So far, most of the attacks have targeted source code repositories, allowing the threat actors to steal sensitive, proprietary data, such as NVIDIA’s lite hash rate (LHR) technology that enables graphics cards to reduce a GPU’s mining capacity.
It is unknown how the threat actors are breaching these repositories, but some security researchers believe that they are paying corporate insiders for access.
“From my perspective, they keep on getting their access using corporate insiders,” threat intelligence analyst Tom Malka told BleepingComputer.
This theory is not far-fetched, as Lapsus$ has previously announced that they are willing to buy access to networks from employees.
However, it may be more than that, as Lapsus$ posted screenshots of their access to what they claim are Okta’s internal websites.

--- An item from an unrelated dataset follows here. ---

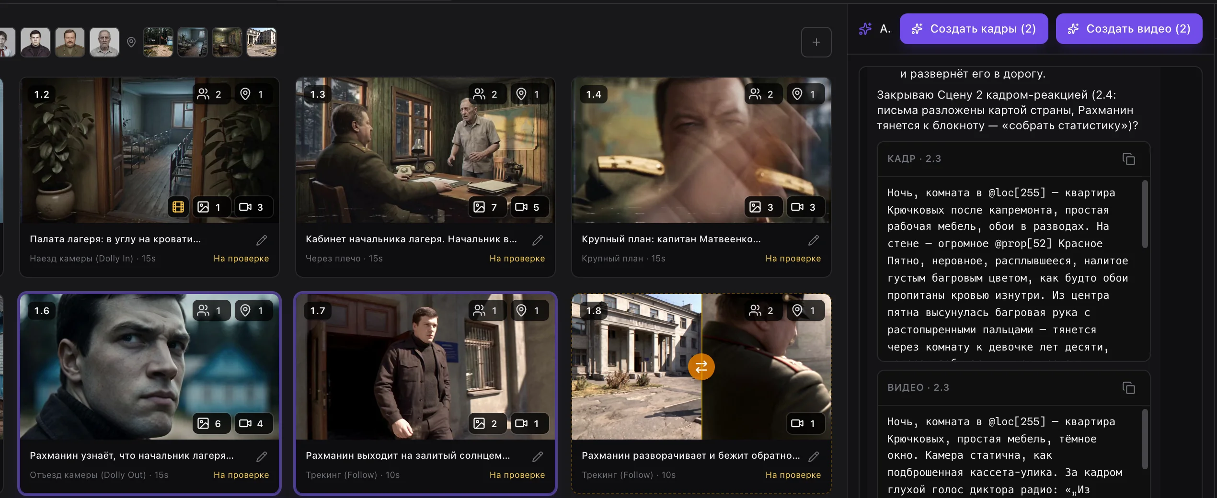
Task: Click the Создать кадры (2) button
Action: click(974, 29)
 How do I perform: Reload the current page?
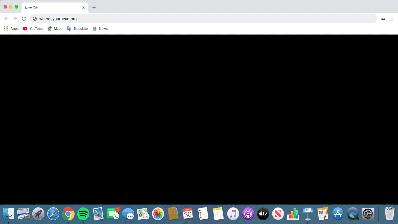24,19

As Okta is an authentication and identity management platform, if Lapsus$ successfully breached the company, they could potentially use that as a springboard to the company’s customers.
As for Lapsus$, they have grown a large following on Telegram, with over 33,000 subscribers on their main channel, and over 8,000 on their chat channel.
The extortion group uses their very active Telegram channels to announce new leaks, attacks, and to chat with their fans, and they seem to be enjoying the notoriety.
With the RaidForums data breach forum shut down, we are likely seeing many of the regulars from that site now interacting together in Lapsus$’s Telegram channels.
For the time being, we will likely see more breaches coming while Lapsus$ and their fans celebrate the data leaks.